Market Analysis from HDFC Securities
by Mr. Nandish Shah – Deputy Vice President, HDFC Securities
🕗 Last Update: 13 February 2026, 8.00 PM
Analysis for 16 February 2026
Nifty Plunged More Than 300 Points Shed on Broad-Based Sell Off
The Nifty index fell for the second straight day, plunging 336 points or 1.3% to close at 25,471. After opening 236 points lower, it remained under pressure throughout the session, dipping to a low of 25,444 and closing near the day’s bottom, which signals clear bearish dominance. NSE cash market volumes were higher by 4% compared to previous day. During the week, Nifty corrected 0.87%.
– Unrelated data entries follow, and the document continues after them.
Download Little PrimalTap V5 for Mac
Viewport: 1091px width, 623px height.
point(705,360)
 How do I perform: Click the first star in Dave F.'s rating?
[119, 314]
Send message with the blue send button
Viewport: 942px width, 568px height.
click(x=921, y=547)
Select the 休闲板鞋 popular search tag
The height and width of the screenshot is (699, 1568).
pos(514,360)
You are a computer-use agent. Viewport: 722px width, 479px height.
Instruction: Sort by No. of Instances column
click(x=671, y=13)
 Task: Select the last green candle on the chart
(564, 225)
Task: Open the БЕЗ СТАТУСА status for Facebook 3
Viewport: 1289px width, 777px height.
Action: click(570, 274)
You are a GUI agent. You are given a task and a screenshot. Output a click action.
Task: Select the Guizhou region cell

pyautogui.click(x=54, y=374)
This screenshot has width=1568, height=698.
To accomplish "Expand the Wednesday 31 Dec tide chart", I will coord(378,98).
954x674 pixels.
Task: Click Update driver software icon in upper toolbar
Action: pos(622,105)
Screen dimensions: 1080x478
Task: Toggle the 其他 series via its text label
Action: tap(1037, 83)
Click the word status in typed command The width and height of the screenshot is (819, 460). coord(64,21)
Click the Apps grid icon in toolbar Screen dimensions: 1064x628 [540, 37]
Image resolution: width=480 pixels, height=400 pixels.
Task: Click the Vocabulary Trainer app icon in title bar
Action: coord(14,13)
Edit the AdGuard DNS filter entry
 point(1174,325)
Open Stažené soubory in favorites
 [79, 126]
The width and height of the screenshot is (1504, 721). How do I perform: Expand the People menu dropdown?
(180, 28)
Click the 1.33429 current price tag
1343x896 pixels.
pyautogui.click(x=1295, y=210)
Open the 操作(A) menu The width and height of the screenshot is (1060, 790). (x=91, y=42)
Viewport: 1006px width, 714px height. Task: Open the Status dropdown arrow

In a weak market session, Bajaj Finance, Eicher Motors, and SBI Life stood out as Nifty’s top gainers, while Hindalco, Hindustan Unilever, and Eternal bore the brunt of selling pressure as leading losers.
The day belonged to the bears, with all sectoral indices ending in the red, led by sharp declines in metals, reality, and FMCG.
The broader market mirrored the benchmark’s weakness but with heightened intensity. The Nifty Midcap 100 shed 1.71%, while the Nifty Smallcap 100 tumbled 1.79%. Market breadth deteriorated sharply, as BSE’s advance-decline ratio slumped to 0.46, underscoring ongoing profit-booking in midcaps and smallcaps.
Rupee depreciated by 5 paise to close at 90.64. This slide was largely driven by a strengthening Greenback and broader weakness across Asian peer currencies.
Nifty violated its crucial supports of the 20 and 50 day EMAs, confirming a trend shift from bullish to bearish. The next positional support lies at the lower band of the gap formed on February 3, 2026 (25,108), though the 200-day EMA at 25215 may offer interim support.